Activity
Copy out all of the following lines exactly.
*** Data provided ***
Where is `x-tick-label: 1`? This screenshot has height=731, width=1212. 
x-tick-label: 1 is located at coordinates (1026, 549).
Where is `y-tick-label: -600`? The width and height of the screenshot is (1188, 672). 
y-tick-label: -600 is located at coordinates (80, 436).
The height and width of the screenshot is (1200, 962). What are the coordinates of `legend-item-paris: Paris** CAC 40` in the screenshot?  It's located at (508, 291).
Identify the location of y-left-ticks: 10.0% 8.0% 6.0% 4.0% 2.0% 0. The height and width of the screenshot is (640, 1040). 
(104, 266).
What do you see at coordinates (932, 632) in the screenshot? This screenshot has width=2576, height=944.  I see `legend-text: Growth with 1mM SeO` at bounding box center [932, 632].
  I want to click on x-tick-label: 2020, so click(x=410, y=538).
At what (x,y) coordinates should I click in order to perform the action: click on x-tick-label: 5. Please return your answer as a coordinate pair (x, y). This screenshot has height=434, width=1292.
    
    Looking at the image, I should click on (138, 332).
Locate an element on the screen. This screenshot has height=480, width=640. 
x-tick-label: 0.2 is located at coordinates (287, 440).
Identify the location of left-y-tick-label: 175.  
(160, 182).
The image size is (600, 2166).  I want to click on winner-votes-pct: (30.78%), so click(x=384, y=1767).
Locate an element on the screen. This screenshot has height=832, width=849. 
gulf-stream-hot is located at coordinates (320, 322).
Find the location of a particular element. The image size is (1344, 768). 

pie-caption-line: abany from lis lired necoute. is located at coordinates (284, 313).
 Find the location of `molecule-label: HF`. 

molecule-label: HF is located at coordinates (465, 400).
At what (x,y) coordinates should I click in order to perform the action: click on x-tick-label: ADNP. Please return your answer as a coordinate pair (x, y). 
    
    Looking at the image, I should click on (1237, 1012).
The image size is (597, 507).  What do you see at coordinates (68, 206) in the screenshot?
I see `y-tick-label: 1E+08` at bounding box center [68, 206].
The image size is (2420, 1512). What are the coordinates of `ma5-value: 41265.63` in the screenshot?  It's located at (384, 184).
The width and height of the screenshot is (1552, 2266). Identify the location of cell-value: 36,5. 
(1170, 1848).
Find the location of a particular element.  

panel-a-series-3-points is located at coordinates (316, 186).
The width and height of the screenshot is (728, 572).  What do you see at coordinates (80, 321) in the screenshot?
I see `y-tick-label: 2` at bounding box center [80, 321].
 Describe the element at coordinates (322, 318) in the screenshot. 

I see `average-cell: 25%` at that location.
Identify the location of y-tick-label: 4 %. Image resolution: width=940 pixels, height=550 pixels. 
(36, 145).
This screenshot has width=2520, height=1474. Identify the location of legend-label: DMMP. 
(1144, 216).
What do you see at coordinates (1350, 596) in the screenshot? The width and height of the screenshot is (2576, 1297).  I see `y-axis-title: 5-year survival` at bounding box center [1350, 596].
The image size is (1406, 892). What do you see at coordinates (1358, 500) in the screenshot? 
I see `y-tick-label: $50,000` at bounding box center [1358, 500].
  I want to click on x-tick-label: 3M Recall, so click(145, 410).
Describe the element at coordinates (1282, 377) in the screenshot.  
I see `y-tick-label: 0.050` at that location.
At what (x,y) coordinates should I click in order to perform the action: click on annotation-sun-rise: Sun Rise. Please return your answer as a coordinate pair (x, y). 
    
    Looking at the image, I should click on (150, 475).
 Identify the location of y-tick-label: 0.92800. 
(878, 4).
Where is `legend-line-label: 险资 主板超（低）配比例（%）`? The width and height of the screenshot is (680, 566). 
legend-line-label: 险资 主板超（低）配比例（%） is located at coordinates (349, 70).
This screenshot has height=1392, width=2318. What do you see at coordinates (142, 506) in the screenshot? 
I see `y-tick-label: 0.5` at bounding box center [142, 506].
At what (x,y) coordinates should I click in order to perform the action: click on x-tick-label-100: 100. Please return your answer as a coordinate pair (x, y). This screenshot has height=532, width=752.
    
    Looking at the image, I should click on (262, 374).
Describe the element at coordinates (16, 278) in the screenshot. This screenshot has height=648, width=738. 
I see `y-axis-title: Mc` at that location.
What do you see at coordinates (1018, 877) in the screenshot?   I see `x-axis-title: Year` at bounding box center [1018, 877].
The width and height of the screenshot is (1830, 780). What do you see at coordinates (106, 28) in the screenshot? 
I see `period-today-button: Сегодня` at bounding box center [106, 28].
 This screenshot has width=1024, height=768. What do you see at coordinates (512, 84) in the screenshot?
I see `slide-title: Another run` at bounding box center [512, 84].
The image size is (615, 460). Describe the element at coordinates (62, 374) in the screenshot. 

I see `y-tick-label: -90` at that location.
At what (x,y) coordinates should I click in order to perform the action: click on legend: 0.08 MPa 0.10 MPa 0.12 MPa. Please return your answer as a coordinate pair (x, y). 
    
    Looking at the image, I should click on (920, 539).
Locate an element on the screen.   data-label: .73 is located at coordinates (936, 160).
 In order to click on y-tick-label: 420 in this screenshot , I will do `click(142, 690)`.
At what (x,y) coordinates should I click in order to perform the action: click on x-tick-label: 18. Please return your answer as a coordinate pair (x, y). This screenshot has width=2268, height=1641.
*** End of Data provided ***
Result for this task
Where is `x-tick-label: 1`? This screenshot has height=731, width=1212. 
x-tick-label: 1 is located at coordinates (1026, 549).
Where is `y-tick-label: -600`? The width and height of the screenshot is (1188, 672). 
y-tick-label: -600 is located at coordinates (80, 436).
The height and width of the screenshot is (1200, 962). What are the coordinates of `legend-item-paris: Paris** CAC 40` in the screenshot?  It's located at (508, 291).
Identify the location of y-left-ticks: 10.0% 8.0% 6.0% 4.0% 2.0% 0. The height and width of the screenshot is (640, 1040). 
(104, 266).
What do you see at coordinates (932, 632) in the screenshot? This screenshot has width=2576, height=944.  I see `legend-text: Growth with 1mM SeO` at bounding box center [932, 632].
  I want to click on x-tick-label: 2020, so click(x=410, y=538).
At what (x,y) coordinates should I click in order to perform the action: click on x-tick-label: 5. Please return your answer as a coordinate pair (x, y). This screenshot has height=434, width=1292.
    
    Looking at the image, I should click on (138, 332).
Locate an element on the screen. This screenshot has height=480, width=640. 
x-tick-label: 0.2 is located at coordinates (287, 440).
Identify the location of left-y-tick-label: 175.  
(160, 182).
The image size is (600, 2166).  I want to click on winner-votes-pct: (30.78%), so click(x=384, y=1767).
Locate an element on the screen. This screenshot has height=832, width=849. 
gulf-stream-hot is located at coordinates (320, 322).
Find the location of a particular element. The image size is (1344, 768). 

pie-caption-line: abany from lis lired necoute. is located at coordinates (284, 313).
 Find the location of `molecule-label: HF`. 

molecule-label: HF is located at coordinates (465, 400).
At what (x,y) coordinates should I click in order to perform the action: click on x-tick-label: ADNP. Please return your answer as a coordinate pair (x, y). 
    
    Looking at the image, I should click on (1237, 1012).
The image size is (597, 507).  What do you see at coordinates (68, 206) in the screenshot?
I see `y-tick-label: 1E+08` at bounding box center [68, 206].
The image size is (2420, 1512). What are the coordinates of `ma5-value: 41265.63` in the screenshot?  It's located at (384, 184).
The width and height of the screenshot is (1552, 2266). Identify the location of cell-value: 36,5. 
(1170, 1848).
Find the location of a particular element.  

panel-a-series-3-points is located at coordinates (316, 186).
The width and height of the screenshot is (728, 572).  What do you see at coordinates (80, 321) in the screenshot?
I see `y-tick-label: 2` at bounding box center [80, 321].
 Describe the element at coordinates (322, 318) in the screenshot. 

I see `average-cell: 25%` at that location.
Identify the location of y-tick-label: 4 %. Image resolution: width=940 pixels, height=550 pixels. 
(36, 145).
This screenshot has width=2520, height=1474. Identify the location of legend-label: DMMP. 
(1144, 216).
What do you see at coordinates (1350, 596) in the screenshot? The width and height of the screenshot is (2576, 1297).  I see `y-axis-title: 5-year survival` at bounding box center [1350, 596].
The image size is (1406, 892). What do you see at coordinates (1358, 500) in the screenshot? 
I see `y-tick-label: $50,000` at bounding box center [1358, 500].
  I want to click on x-tick-label: 3M Recall, so click(145, 410).
Describe the element at coordinates (1282, 377) in the screenshot.  
I see `y-tick-label: 0.050` at that location.
At what (x,y) coordinates should I click in order to perform the action: click on annotation-sun-rise: Sun Rise. Please return your answer as a coordinate pair (x, y). 
    
    Looking at the image, I should click on (150, 475).
 Identify the location of y-tick-label: 0.92800. 
(878, 4).
Where is `legend-line-label: 险资 主板超（低）配比例（%）`? The width and height of the screenshot is (680, 566). 
legend-line-label: 险资 主板超（低）配比例（%） is located at coordinates (349, 70).
This screenshot has height=1392, width=2318. What do you see at coordinates (142, 506) in the screenshot? 
I see `y-tick-label: 0.5` at bounding box center [142, 506].
At what (x,y) coordinates should I click in order to perform the action: click on x-tick-label-100: 100. Please return your answer as a coordinate pair (x, y). This screenshot has height=532, width=752.
    
    Looking at the image, I should click on (262, 374).
Describe the element at coordinates (16, 278) in the screenshot. This screenshot has height=648, width=738. 
I see `y-axis-title: Mc` at that location.
What do you see at coordinates (1018, 877) in the screenshot?   I see `x-axis-title: Year` at bounding box center [1018, 877].
The width and height of the screenshot is (1830, 780). What do you see at coordinates (106, 28) in the screenshot? 
I see `period-today-button: Сегодня` at bounding box center [106, 28].
 This screenshot has width=1024, height=768. What do you see at coordinates (512, 84) in the screenshot?
I see `slide-title: Another run` at bounding box center [512, 84].
The image size is (615, 460). Describe the element at coordinates (62, 374) in the screenshot. 

I see `y-tick-label: -90` at that location.
At what (x,y) coordinates should I click in order to perform the action: click on legend: 0.08 MPa 0.10 MPa 0.12 MPa. Please return your answer as a coordinate pair (x, y). 
    
    Looking at the image, I should click on (920, 539).
Locate an element on the screen.   data-label: .73 is located at coordinates (936, 160).
 In order to click on y-tick-label: 420 in this screenshot , I will do `click(142, 690)`.
At what (x,y) coordinates should I click in order to perform the action: click on x-tick-label: 18. Please return your answer as a coordinate pair (x, y). This screenshot has width=2268, height=1641.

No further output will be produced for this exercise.